Given exercise
Extract the rows word for word, from the line with "This screenshot has" through the last line of the rows. Leave out the pictures.

Records supplied

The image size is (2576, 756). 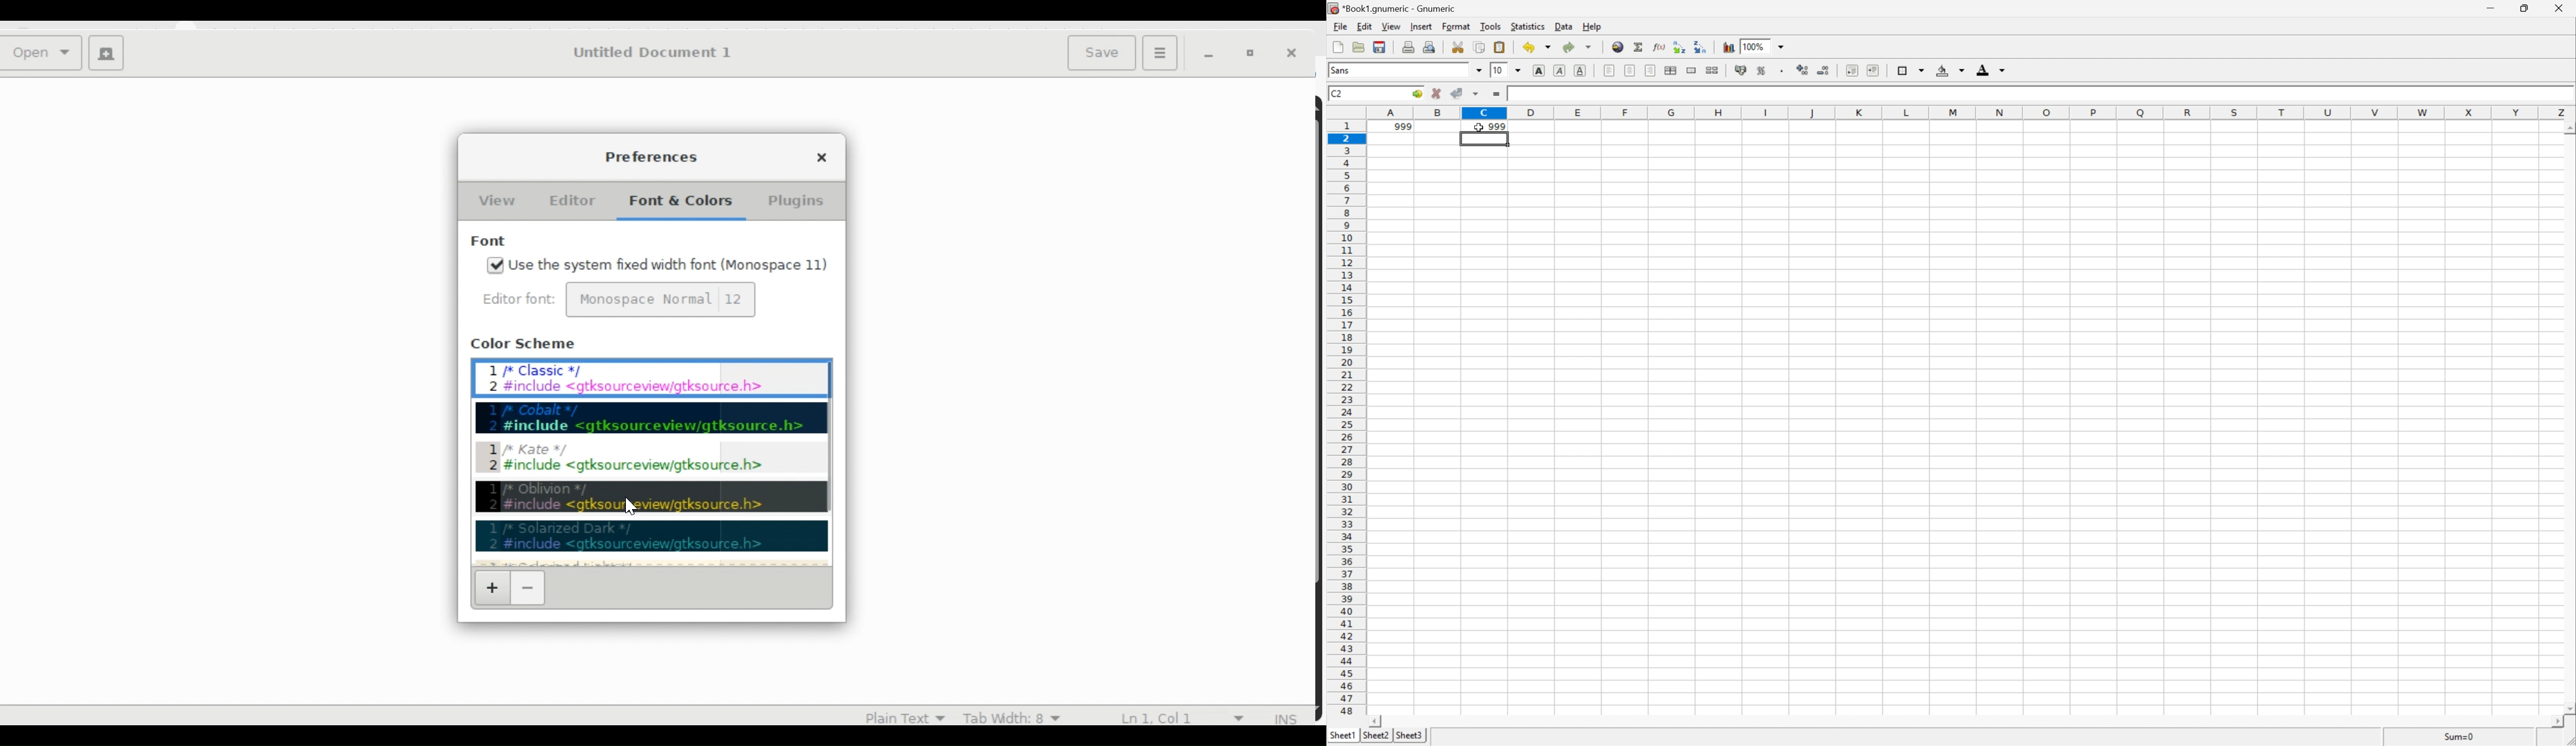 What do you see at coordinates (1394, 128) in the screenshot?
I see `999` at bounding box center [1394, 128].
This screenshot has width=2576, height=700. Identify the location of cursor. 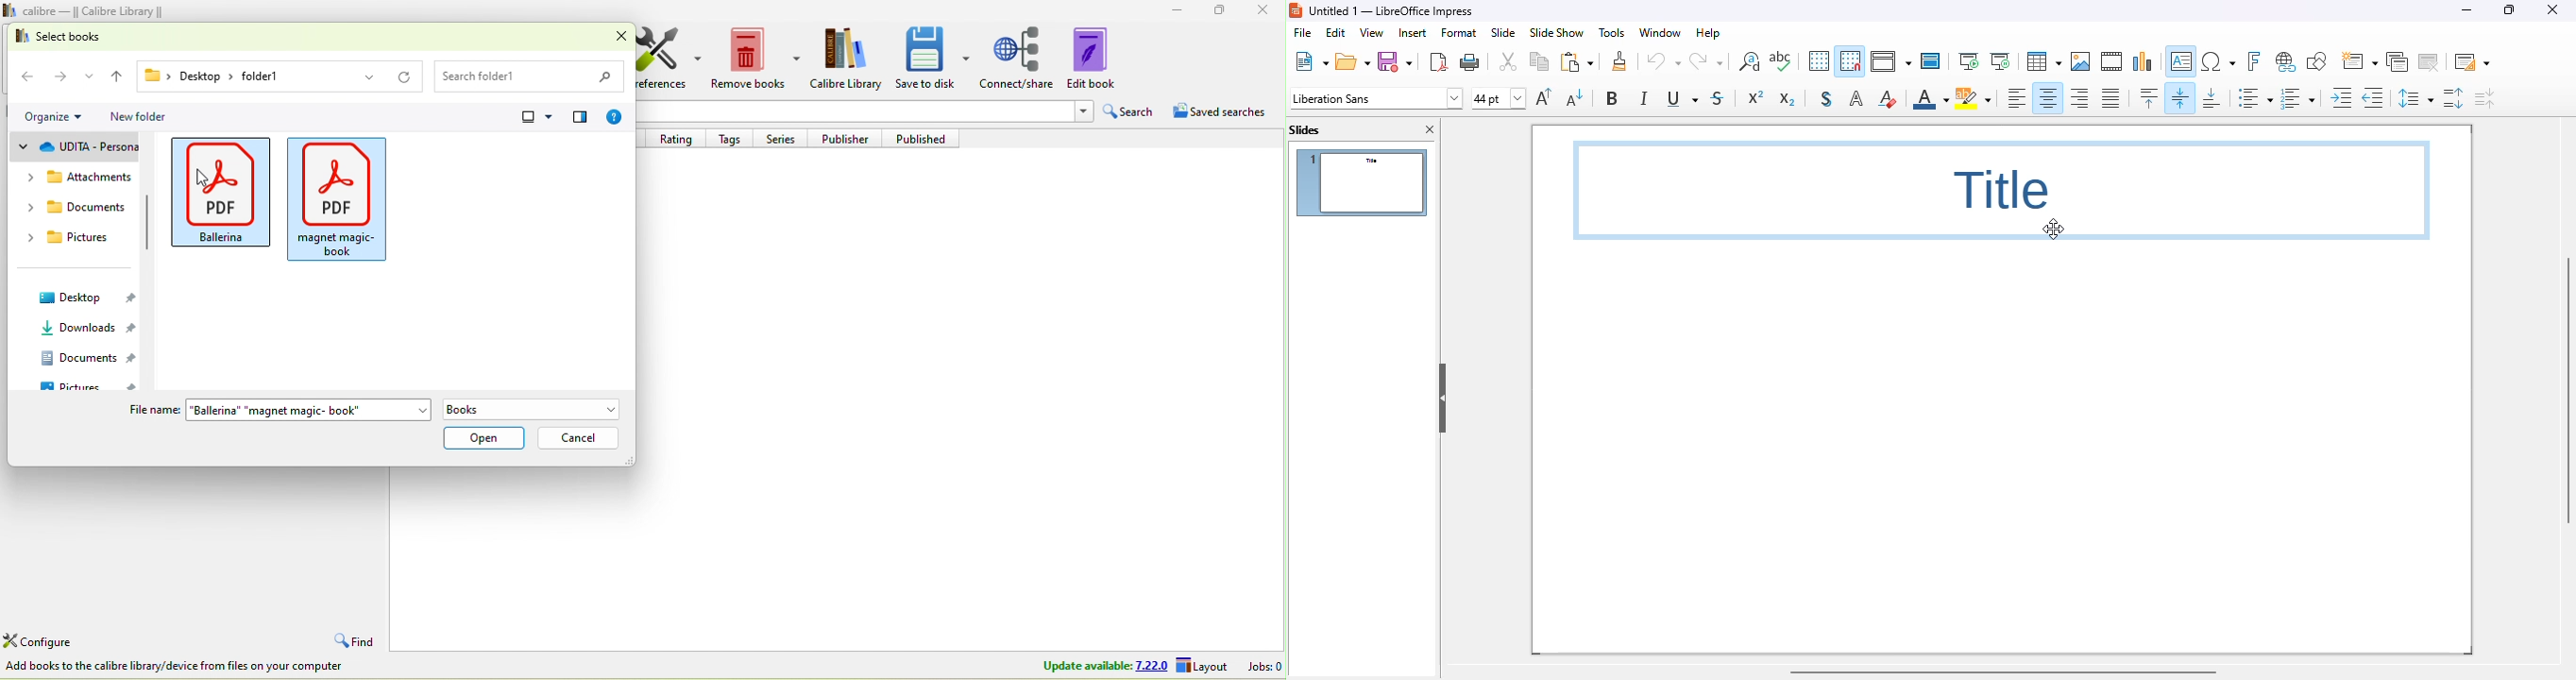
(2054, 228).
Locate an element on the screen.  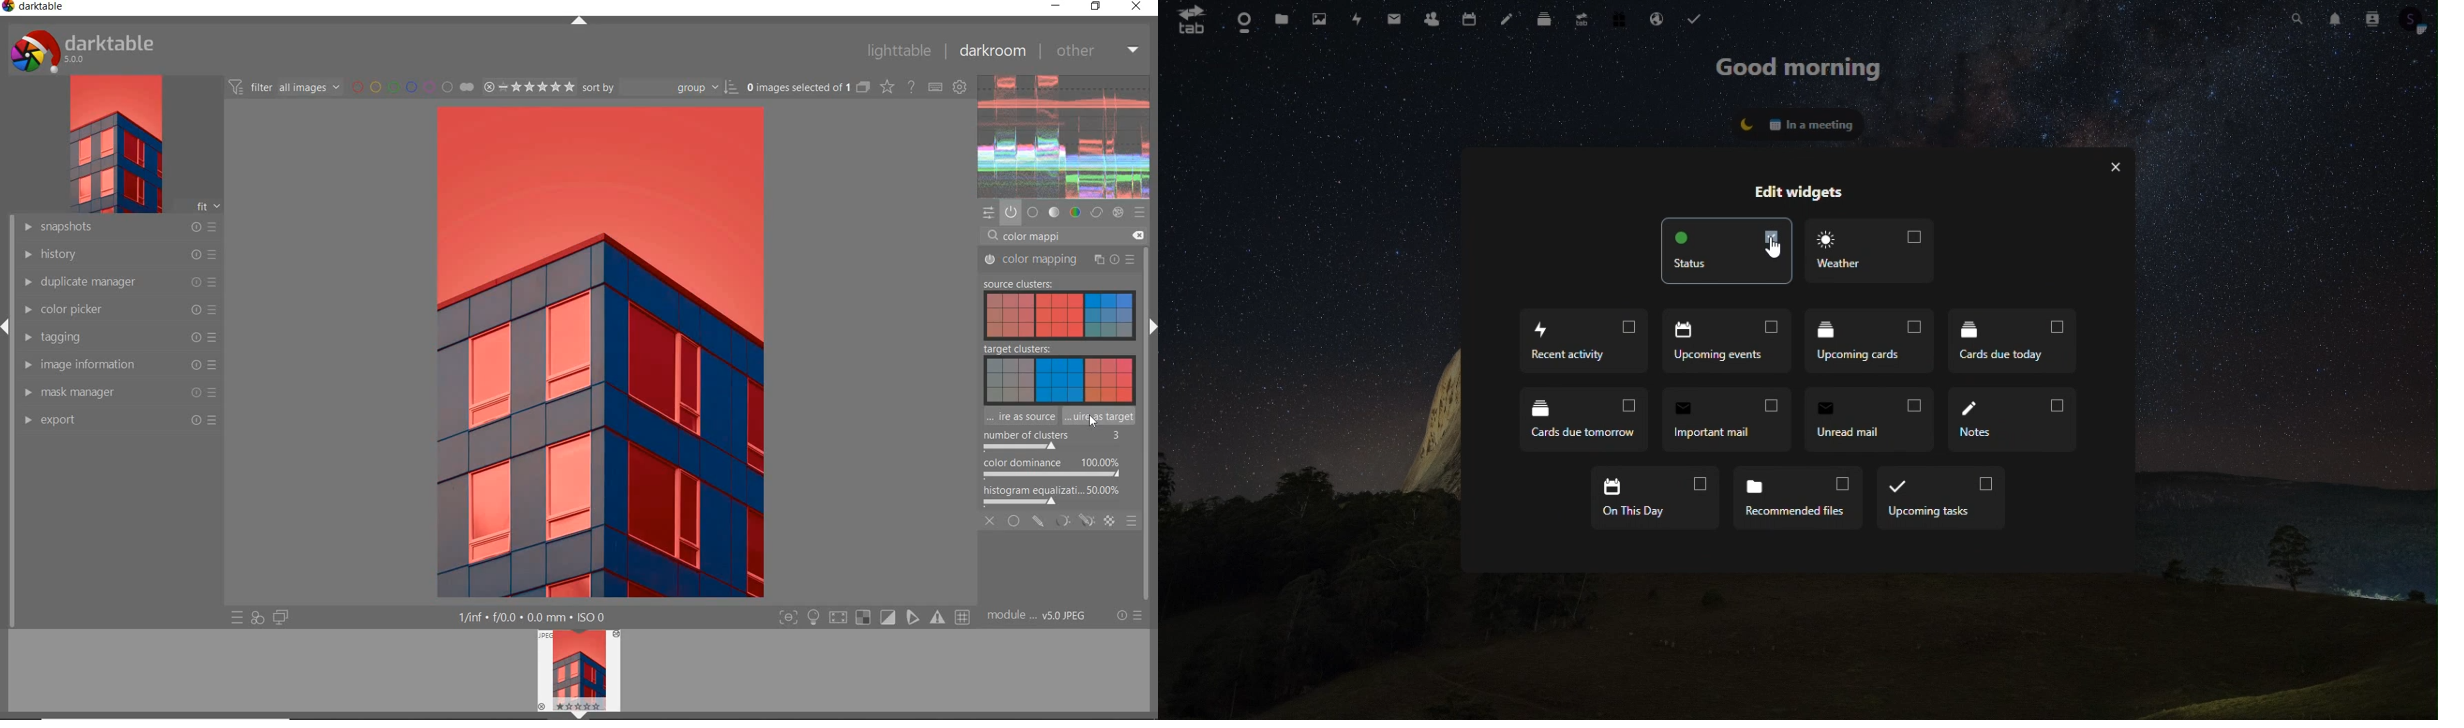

Solution to the exercise
This screenshot has width=2576, height=700. Identify the location of cursor. 
(2054, 228).
Locate an element on the screen.  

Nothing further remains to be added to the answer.